==== Document extract ====

Ten percent of all people 65 or older have anemia, and that's a serious problem.
The condition occurs when the total number of red blood cells, or hemoglobin concentrations, are too low. Hemoglobin, a protein, contains iron and transports vital oxygen throughout the body. Anemic seniors are twice as likely to be hospitalized for falls. There's also an association between anemia and reduced capacity for physical work and physical inactivity, even death.
But you can help fight anemia just by eating right. Medical researchers from the University of Arizona, Tucson, discovered that deficiencies in one or two nutrients were associated with a 21 percent increased risk of persistent anemia. Risk increased to 44 percent with deficiencies in three nutrients. The study, published in the Journal of the American Dietetic Association, found that the anemic women consumed less protein, foliate, vitamin B12, iron, vitamin C and red meat than their healthier counterparts. And taking a multivitamin or mineral supplements wasn't any help.
The lead researcher of the study, Cynthia A. Thomson, PhD, R.D. an associate professor of nutritional sciences at the University of Arizona in Tucson, said that identifying anemia is a major issue for postmenopausal women. Thomson suggests a diet assessment should be included whenever a diagnosis of anemia is made. A change in nutrient intake may be all it takes to counter-act anemia.

==== Data listing ====

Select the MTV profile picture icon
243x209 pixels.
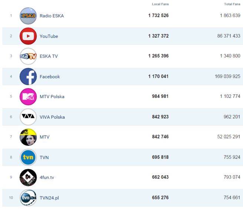[x=28, y=137]
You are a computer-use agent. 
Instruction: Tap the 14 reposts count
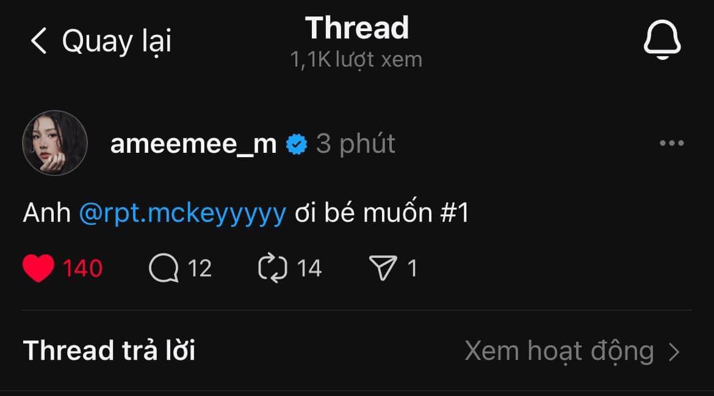(x=309, y=269)
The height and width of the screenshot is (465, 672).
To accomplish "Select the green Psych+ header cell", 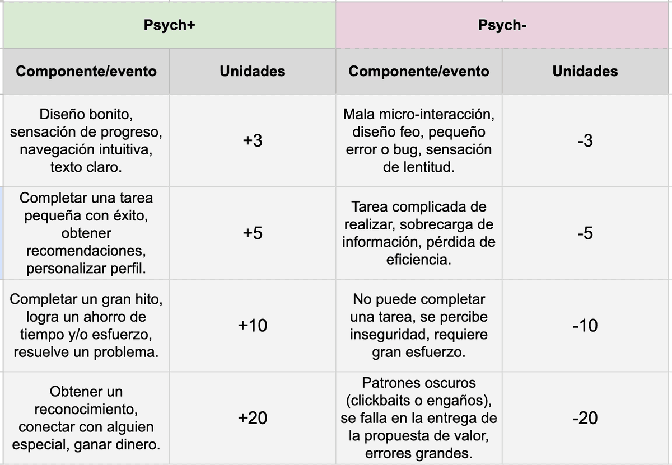I will (169, 25).
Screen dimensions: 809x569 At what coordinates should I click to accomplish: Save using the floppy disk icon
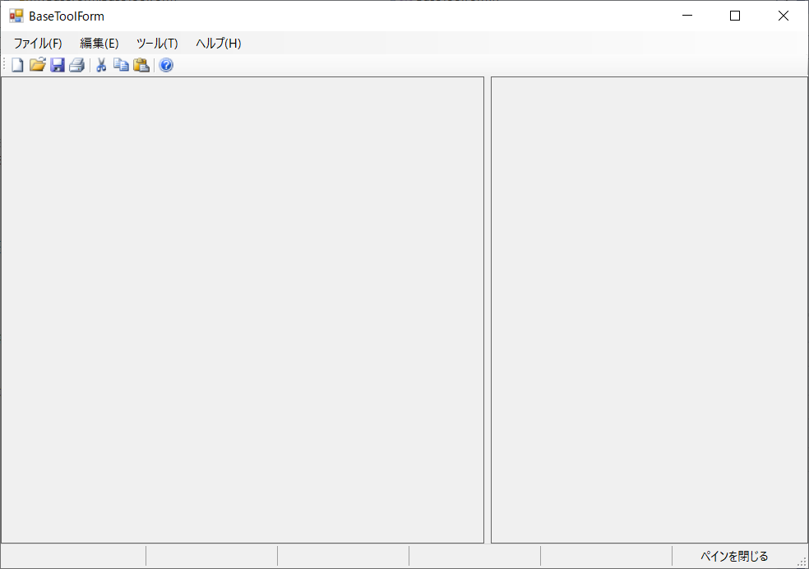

====

Rewrite everything from "Ten percent of" down to "inactivity, even death." in the text on anemia, switching "red blood cells" to "erythrocytes". The lines are separate material and have no connection to the text on anemia.

Expected answer =>
Ten percent of all people 65 or older have anemia, and that's a serious problem.
The condition occurs when the total number of erythrocytes, or hemoglobin concentrations, are too low. Hemoglobin, a protein, contains iron and transports vital oxygen throughout the body. Anemic seniors are twice as likely to be hospitalized for falls. There's also an association between anemia and reduced capacity for physical work and physical inactivity, even death.